The main advantage of trading using opposite National Retail and Lockheed Martin positions is that it hedges away some unsystematic risk. Because of two separate transactions, even if National Retail position performs unexpectedly, Lockheed Martin can make up some of the losses. Pair trading also minimizes risk from directional movements in the market. For example, if an entire industry or sector drops because of unexpected headlines, the short position in Lockheed Martin will offset losses from the drop in Lockheed Martin's long position.

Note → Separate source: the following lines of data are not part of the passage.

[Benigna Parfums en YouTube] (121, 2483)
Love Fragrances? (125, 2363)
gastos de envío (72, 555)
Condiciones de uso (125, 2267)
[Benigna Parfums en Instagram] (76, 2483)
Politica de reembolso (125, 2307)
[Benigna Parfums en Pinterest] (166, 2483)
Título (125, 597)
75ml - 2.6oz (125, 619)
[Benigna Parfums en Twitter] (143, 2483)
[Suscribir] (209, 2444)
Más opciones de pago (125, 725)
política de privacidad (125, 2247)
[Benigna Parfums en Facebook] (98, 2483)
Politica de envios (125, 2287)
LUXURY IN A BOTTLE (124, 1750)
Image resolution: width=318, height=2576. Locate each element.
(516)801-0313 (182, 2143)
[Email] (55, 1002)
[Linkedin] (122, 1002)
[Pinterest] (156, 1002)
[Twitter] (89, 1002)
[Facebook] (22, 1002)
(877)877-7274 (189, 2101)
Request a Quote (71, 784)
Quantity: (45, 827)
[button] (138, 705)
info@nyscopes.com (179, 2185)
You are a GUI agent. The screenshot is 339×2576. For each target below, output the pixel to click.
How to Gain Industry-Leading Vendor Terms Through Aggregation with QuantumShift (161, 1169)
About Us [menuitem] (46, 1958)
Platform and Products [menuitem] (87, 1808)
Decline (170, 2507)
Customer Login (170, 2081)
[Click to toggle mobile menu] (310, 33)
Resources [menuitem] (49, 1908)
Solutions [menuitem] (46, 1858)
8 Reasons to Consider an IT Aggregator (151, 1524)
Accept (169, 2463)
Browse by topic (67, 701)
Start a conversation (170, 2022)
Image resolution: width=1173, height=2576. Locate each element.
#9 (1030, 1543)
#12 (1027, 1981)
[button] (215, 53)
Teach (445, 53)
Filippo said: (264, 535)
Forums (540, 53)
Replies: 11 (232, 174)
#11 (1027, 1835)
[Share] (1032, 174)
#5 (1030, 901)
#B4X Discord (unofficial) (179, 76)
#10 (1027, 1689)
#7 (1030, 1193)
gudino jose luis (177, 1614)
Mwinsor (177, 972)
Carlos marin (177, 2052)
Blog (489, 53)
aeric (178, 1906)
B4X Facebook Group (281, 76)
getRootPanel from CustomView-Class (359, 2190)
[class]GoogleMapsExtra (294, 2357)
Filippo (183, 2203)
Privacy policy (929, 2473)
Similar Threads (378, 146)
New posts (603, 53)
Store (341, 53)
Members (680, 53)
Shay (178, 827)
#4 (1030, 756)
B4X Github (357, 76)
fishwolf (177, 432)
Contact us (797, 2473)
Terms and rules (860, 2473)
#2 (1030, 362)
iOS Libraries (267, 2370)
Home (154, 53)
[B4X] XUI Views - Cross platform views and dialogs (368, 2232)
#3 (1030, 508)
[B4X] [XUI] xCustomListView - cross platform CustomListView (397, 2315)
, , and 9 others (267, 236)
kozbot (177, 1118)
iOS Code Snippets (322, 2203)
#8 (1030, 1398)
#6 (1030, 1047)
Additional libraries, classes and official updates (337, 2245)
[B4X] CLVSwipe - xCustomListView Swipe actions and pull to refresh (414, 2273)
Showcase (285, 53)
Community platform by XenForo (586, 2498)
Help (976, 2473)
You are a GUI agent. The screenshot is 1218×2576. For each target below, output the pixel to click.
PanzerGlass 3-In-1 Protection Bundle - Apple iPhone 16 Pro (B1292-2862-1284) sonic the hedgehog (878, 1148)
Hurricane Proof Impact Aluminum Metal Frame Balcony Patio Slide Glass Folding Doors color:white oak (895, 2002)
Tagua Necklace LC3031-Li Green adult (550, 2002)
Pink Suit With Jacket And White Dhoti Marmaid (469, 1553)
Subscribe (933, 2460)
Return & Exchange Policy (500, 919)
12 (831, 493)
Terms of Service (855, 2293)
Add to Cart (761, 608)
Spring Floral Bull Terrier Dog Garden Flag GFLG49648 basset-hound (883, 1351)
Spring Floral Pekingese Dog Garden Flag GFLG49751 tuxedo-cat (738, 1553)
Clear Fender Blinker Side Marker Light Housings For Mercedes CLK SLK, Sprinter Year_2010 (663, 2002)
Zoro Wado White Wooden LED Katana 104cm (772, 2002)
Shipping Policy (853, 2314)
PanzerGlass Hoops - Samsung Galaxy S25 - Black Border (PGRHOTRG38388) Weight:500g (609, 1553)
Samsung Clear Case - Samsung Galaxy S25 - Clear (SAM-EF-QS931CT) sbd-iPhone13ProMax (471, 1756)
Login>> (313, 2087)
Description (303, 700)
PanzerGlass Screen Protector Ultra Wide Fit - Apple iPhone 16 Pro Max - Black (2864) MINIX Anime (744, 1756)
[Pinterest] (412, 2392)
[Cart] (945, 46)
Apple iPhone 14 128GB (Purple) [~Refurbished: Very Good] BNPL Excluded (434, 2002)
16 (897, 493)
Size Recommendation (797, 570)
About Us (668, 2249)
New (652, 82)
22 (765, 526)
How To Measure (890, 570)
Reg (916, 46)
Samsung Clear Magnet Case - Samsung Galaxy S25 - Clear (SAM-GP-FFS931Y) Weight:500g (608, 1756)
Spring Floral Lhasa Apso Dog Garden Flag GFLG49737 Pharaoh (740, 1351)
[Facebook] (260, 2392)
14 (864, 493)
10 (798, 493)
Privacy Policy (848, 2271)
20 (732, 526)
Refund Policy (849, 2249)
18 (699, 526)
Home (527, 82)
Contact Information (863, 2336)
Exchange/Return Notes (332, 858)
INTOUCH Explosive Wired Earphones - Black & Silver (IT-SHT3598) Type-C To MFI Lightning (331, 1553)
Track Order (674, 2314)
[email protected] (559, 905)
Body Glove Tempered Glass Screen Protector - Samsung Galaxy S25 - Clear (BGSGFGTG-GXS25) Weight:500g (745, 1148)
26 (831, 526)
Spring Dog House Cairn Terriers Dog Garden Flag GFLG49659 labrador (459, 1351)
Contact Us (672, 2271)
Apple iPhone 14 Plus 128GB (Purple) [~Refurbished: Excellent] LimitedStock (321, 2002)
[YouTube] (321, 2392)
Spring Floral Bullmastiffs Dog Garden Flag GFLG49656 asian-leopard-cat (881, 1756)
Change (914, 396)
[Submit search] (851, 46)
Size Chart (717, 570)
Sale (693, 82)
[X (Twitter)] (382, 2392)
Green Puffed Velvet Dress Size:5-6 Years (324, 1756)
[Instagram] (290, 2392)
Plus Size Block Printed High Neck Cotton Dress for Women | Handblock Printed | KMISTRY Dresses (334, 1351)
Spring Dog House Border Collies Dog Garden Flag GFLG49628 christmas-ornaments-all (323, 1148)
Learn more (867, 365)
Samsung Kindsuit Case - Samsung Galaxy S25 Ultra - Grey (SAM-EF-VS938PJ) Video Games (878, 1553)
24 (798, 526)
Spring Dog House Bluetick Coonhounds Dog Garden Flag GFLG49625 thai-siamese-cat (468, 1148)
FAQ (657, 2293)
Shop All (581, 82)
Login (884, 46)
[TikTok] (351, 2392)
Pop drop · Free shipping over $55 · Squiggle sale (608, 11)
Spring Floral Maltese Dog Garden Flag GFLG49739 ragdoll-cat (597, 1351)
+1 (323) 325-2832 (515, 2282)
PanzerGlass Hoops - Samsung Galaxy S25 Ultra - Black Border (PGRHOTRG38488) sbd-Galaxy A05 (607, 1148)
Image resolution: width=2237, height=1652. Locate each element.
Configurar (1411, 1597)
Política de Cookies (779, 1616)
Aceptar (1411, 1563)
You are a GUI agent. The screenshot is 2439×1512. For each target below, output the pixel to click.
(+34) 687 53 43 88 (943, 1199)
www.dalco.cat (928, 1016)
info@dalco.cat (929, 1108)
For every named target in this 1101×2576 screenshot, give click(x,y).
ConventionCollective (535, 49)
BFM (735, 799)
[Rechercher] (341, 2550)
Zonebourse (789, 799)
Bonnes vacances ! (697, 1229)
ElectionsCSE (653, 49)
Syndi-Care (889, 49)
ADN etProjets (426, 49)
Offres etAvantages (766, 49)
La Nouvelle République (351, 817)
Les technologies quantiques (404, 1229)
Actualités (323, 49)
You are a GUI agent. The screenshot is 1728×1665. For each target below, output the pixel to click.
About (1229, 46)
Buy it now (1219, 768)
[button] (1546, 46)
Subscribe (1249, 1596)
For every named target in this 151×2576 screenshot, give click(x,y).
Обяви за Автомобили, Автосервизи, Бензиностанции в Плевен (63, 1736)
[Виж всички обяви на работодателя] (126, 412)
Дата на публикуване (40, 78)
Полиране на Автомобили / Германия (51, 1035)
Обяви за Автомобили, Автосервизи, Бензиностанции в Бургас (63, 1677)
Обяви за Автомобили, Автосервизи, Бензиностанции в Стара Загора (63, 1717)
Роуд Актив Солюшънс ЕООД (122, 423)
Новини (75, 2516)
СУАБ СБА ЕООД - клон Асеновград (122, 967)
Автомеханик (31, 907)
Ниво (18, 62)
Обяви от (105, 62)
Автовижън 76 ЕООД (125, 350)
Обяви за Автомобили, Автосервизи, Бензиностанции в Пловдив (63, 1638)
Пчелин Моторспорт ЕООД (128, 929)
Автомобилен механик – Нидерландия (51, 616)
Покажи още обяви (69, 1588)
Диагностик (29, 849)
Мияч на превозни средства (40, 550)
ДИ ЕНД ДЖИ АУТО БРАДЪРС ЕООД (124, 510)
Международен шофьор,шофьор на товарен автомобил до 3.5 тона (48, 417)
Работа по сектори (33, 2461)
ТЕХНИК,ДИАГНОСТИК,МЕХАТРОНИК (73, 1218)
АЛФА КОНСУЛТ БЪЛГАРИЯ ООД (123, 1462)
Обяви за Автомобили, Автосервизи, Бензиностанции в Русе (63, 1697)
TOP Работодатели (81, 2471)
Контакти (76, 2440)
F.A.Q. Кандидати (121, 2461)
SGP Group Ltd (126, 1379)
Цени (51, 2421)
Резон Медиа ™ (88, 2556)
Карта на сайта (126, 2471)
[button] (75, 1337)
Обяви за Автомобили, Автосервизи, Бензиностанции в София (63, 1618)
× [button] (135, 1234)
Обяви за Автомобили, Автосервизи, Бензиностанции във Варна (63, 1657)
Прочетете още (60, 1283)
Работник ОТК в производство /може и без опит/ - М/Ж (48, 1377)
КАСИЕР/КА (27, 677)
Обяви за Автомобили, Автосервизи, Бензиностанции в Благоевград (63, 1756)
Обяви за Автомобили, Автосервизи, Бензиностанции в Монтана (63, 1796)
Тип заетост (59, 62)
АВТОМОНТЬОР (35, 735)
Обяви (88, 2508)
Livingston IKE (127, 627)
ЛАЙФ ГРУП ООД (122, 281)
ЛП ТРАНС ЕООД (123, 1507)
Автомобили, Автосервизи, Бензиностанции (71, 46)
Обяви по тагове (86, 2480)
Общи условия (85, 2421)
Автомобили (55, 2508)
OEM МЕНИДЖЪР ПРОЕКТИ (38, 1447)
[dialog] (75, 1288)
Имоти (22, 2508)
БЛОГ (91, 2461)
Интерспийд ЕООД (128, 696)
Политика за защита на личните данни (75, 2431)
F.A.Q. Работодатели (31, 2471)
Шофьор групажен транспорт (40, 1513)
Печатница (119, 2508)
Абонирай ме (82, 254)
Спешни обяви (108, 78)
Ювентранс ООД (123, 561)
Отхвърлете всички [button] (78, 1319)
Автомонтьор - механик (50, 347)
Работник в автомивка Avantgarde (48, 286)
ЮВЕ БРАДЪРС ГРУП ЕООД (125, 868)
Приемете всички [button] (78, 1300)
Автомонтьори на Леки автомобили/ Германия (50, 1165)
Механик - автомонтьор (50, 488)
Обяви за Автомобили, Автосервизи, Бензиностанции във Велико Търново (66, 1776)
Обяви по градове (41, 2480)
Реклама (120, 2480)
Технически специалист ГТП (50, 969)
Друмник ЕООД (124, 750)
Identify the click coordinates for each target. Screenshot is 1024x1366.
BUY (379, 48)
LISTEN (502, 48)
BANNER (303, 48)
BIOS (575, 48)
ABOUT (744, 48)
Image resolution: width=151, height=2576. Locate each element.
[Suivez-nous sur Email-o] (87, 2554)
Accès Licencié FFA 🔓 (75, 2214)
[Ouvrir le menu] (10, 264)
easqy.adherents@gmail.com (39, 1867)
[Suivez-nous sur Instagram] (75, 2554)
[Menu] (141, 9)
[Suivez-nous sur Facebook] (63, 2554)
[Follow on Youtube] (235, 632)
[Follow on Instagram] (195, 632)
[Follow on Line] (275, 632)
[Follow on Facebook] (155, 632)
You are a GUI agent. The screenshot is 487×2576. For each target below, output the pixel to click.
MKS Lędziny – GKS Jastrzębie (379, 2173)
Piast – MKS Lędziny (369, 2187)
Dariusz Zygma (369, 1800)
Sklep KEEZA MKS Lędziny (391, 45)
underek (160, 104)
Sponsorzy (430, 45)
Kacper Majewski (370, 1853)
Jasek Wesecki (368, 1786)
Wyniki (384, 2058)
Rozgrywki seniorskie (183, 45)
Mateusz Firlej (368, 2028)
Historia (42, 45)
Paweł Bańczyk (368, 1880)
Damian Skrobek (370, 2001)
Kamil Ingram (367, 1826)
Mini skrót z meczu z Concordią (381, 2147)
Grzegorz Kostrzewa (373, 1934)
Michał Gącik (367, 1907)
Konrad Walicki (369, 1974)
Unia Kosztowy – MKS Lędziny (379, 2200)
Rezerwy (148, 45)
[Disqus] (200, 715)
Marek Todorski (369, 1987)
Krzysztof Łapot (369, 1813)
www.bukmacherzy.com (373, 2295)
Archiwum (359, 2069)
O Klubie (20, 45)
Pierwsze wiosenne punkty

The idea behind National Retail Properties and Lockheed Martin pairs trading is to make the combined position market-neutral, meaning the overall market's direction will not affect its win or loss (or potential downside or upside). This can be achieved by designing a pairs trade with two highly correlated stocks or equities that operate in a similar space or sector, making it possible to obtain profits through simple and relatively low-risk investment.
Check out your portfolio center.
Note that this page's information should be used as a complementary analysis to find the right mix of equity instruments to add to your existing portfolios or create a brand new portfolio. You can also try the Money Flow Index module to determine momentum by analyzing Money Flow Index and other technical indicators.